▶ **TEXT SECTION**
________________
The Rise of David Levinsky is a novel by Abraham Cahan.  It was published in 1917, and remains Cahan's best known work.

Plot summary

The book is told in the form of a fictional autobiography of David Levinsky, a Russian Jew who emigrates to America and rises from rags to riches.

Book I: Home and School
The main character, David Levinsky, is born in 1865 in Antomir, a city of 80,000 in the Kovno district of the Russian Empire (present-day Lithuania). His father dies when he is three, leaving him and his mother to fend for themselves. He grows up in abject poverty. Better off relatives send him to a private cheder for elementary instruction in Judaism and the Torah. From abuse by some rich kids, he becomes one of the tougher kids, but also excels academically.

Book II: Enter Satan
At age 13 David finishes his cheder education and begins Talmudic studies in a yeshivah. He meets and befriends Reb (Rabbi) Sender who has been supported by his wife while he spent sixteen hours daily studying the Talmud. Reb Sender is one of the most "nimble-minded" scholars in the town, and well liked. He also befriends Naphtali, another student two years ahead of him. David and Naphtali often study together at nightly vigils until morning worshippers come. David begins to feel an inner conflict between the religious instruction he receives and his growing interest in girls. He also thinks of his childhood dislike for Red Esther, the daughter of one of the other families in his basement home. Meanwhile, a Pole moves to Antomir and becomes a regular reader at the synagogue. The Pole has memorized 500 pages of the Talmud and recites by memory, provoking David's jealousy. He begins memorizing sections of the Talmud, but Reb Sender finds out and questions his motivation. This leads to a physical confrontation between David and the Pole.
________________
▶ **STORED RECORDS**
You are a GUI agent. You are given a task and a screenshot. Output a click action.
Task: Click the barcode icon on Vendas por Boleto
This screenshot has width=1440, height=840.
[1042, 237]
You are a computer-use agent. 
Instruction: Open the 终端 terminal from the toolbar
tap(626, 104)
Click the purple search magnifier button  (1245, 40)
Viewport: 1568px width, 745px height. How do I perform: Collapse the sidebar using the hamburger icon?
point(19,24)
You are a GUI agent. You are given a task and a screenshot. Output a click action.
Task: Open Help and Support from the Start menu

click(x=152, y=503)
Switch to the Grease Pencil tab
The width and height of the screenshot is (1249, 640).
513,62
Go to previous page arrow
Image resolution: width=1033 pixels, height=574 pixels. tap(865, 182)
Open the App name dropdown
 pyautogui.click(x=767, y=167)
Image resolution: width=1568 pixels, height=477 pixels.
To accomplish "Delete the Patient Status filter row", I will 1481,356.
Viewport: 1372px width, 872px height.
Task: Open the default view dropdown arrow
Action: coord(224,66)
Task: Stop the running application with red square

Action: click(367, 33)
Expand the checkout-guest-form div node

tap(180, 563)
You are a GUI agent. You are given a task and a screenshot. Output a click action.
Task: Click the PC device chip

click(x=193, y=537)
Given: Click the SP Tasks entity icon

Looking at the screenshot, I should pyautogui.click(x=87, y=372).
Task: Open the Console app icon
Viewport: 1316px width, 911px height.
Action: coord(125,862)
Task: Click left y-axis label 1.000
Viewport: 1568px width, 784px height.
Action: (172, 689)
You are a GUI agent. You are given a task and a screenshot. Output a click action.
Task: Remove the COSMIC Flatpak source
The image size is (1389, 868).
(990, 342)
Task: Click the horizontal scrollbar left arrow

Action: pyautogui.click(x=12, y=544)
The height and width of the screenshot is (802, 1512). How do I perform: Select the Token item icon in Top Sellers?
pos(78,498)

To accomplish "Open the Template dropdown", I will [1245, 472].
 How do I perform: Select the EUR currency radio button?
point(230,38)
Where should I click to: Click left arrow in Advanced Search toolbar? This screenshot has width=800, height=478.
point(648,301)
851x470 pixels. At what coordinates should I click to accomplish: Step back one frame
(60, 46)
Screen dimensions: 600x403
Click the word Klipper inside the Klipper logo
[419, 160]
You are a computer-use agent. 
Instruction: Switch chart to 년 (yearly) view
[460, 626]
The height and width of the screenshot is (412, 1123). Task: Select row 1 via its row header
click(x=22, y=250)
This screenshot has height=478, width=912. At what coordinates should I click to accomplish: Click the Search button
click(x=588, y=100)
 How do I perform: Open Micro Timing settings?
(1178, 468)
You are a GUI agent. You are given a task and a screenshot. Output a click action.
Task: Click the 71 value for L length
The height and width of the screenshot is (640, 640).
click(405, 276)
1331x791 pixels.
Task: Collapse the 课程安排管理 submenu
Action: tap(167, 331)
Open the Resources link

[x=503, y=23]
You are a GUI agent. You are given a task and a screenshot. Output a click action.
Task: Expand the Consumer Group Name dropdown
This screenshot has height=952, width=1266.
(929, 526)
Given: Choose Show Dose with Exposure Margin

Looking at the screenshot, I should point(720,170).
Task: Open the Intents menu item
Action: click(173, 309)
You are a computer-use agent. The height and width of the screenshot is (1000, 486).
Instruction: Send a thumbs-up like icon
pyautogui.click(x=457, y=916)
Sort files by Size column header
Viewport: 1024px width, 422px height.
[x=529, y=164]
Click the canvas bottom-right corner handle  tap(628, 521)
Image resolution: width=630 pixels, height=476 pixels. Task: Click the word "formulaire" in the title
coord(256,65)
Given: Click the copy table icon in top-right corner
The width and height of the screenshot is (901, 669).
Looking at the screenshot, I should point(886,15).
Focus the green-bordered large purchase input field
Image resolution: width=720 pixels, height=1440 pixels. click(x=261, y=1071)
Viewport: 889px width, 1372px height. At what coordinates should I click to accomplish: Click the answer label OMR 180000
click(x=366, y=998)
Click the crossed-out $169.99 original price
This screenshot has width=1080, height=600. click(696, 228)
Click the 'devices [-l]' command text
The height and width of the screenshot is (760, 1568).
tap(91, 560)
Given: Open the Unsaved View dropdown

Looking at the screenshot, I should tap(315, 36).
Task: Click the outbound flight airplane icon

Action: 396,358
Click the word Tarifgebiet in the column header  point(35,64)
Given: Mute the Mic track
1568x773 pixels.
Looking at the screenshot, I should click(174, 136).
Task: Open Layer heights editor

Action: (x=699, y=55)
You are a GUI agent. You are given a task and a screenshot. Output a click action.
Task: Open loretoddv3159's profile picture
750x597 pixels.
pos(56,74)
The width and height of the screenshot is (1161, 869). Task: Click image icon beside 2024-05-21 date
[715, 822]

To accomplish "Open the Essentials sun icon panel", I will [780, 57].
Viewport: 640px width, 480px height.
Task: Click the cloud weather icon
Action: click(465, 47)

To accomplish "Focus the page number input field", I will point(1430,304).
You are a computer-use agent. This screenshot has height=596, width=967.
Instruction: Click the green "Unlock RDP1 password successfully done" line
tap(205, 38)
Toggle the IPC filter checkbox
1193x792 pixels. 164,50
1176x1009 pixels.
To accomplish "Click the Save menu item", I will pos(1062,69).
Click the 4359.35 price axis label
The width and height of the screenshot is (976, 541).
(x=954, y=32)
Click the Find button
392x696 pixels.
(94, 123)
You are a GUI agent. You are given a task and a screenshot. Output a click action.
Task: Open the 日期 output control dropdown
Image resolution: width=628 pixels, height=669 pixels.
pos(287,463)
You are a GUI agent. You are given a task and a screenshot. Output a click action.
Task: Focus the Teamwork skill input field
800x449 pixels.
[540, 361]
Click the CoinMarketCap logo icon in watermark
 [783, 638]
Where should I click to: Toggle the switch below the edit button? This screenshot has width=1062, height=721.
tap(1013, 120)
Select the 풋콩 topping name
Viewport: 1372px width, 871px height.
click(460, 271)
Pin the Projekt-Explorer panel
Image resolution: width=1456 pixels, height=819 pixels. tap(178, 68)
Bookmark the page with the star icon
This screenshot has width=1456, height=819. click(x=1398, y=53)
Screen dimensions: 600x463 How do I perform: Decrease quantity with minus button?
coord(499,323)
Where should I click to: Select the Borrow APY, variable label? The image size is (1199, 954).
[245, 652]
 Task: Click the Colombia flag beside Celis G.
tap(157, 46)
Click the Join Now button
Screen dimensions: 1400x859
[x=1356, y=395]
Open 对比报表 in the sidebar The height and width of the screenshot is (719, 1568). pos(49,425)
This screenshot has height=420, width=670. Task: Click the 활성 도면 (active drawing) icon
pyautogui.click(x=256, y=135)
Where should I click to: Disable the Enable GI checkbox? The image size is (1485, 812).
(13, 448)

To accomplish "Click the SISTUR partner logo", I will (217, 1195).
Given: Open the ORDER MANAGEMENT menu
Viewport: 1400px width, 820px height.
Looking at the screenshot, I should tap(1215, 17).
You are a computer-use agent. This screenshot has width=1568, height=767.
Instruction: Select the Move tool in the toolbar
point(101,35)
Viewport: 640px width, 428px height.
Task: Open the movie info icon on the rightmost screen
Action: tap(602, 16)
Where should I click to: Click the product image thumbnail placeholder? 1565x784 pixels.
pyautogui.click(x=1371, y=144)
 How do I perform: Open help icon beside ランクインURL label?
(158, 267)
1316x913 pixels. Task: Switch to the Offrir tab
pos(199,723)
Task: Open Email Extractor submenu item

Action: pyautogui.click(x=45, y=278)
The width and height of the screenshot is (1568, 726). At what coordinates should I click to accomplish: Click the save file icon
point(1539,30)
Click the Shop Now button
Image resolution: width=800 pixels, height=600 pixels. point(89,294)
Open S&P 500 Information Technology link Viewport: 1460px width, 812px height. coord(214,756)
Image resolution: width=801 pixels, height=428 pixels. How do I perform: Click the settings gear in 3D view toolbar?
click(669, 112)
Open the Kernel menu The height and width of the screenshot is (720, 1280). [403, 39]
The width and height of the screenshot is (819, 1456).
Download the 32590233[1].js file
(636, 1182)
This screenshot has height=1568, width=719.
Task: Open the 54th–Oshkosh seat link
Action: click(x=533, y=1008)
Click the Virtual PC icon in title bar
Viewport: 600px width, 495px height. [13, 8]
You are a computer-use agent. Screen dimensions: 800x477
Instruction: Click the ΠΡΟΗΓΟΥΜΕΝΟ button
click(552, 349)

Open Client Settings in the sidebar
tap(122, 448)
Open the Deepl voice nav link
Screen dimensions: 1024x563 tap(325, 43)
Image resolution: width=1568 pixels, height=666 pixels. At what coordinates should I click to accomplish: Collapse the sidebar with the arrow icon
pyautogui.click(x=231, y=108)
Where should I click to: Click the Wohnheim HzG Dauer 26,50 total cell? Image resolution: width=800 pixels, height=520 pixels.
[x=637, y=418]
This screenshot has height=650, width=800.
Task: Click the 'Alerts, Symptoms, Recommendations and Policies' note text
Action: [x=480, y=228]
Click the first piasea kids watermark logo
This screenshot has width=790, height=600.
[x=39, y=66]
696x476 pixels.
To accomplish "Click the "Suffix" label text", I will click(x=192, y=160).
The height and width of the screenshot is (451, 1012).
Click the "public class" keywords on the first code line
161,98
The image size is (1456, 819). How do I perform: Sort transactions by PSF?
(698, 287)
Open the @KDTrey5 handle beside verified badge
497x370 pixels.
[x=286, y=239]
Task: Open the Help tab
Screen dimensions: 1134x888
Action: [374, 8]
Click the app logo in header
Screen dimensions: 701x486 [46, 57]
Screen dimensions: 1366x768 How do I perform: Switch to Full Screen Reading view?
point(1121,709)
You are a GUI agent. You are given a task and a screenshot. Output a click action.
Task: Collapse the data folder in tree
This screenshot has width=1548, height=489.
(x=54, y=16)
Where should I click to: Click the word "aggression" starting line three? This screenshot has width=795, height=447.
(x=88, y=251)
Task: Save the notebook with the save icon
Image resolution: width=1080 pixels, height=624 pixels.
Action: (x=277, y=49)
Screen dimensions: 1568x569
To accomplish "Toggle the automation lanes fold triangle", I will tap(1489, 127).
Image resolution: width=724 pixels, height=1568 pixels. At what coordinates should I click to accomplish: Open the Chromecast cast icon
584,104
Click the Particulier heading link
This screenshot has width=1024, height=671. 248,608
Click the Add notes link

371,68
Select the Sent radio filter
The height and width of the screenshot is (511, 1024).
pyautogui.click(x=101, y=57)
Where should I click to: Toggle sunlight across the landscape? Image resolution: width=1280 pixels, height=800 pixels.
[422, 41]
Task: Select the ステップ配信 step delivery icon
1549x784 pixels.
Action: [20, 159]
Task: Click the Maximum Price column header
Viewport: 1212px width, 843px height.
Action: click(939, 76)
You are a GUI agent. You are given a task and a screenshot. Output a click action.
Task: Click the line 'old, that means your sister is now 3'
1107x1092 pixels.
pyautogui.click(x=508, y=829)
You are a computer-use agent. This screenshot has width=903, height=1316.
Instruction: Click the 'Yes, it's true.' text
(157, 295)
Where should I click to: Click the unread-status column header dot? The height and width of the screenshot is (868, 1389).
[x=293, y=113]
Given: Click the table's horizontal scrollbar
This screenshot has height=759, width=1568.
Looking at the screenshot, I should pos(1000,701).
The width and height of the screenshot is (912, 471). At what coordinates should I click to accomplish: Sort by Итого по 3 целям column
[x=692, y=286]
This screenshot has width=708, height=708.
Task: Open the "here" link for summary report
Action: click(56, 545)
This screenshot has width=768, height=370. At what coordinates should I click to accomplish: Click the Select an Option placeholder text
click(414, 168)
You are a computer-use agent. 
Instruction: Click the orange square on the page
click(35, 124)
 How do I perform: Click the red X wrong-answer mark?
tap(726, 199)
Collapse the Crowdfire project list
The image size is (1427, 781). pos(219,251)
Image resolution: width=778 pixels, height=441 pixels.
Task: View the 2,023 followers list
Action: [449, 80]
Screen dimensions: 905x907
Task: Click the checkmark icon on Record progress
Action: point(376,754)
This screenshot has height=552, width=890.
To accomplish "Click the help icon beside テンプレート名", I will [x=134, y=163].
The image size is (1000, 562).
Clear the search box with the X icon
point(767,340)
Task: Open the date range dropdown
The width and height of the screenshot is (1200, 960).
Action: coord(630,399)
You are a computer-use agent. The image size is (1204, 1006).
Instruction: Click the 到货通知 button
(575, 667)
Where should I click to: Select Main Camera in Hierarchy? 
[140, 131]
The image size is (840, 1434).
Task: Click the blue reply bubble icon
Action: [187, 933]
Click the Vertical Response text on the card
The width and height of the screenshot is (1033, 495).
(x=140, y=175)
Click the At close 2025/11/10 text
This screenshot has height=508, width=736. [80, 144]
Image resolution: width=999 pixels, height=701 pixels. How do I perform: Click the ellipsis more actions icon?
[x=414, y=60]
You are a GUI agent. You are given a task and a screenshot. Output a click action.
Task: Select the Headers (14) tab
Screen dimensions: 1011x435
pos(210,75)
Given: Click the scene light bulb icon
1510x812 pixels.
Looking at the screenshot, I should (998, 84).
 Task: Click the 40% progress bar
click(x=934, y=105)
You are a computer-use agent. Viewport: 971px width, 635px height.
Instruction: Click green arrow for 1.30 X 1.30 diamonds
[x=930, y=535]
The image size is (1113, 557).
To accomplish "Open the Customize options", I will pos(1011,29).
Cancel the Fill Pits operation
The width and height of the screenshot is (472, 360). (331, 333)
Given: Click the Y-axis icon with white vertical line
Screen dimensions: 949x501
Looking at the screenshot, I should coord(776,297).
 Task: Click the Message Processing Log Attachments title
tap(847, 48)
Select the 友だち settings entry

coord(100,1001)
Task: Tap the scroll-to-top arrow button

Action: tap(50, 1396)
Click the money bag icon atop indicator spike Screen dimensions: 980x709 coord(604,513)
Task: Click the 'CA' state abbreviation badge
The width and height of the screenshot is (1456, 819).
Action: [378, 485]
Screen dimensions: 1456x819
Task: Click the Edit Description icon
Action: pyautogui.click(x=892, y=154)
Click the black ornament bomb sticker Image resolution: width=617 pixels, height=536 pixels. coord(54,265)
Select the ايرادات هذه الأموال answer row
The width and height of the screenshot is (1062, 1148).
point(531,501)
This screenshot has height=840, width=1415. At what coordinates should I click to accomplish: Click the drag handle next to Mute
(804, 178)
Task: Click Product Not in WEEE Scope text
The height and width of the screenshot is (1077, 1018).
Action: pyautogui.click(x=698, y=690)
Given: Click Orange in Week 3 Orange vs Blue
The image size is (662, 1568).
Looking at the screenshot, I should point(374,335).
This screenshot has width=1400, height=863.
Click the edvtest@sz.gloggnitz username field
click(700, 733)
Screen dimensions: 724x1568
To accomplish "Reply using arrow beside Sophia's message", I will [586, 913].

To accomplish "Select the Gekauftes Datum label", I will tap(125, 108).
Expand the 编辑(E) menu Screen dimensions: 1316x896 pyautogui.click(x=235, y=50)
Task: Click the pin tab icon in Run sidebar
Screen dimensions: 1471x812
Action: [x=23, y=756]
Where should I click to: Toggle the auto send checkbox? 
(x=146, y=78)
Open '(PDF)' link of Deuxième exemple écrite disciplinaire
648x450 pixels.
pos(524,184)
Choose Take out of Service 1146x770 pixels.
________________
▶ **SET EXERCISE**
Answer these from the summary of The Rise of David Levinsky:
1. In what year was the novel published?
2. In which district of the Russian Empire is Antomir located?
3. How many pages of the Talmud has the Pole memorized?

▶ **THE ANSWER**
1. 1917
2. The Kovno district
3. 500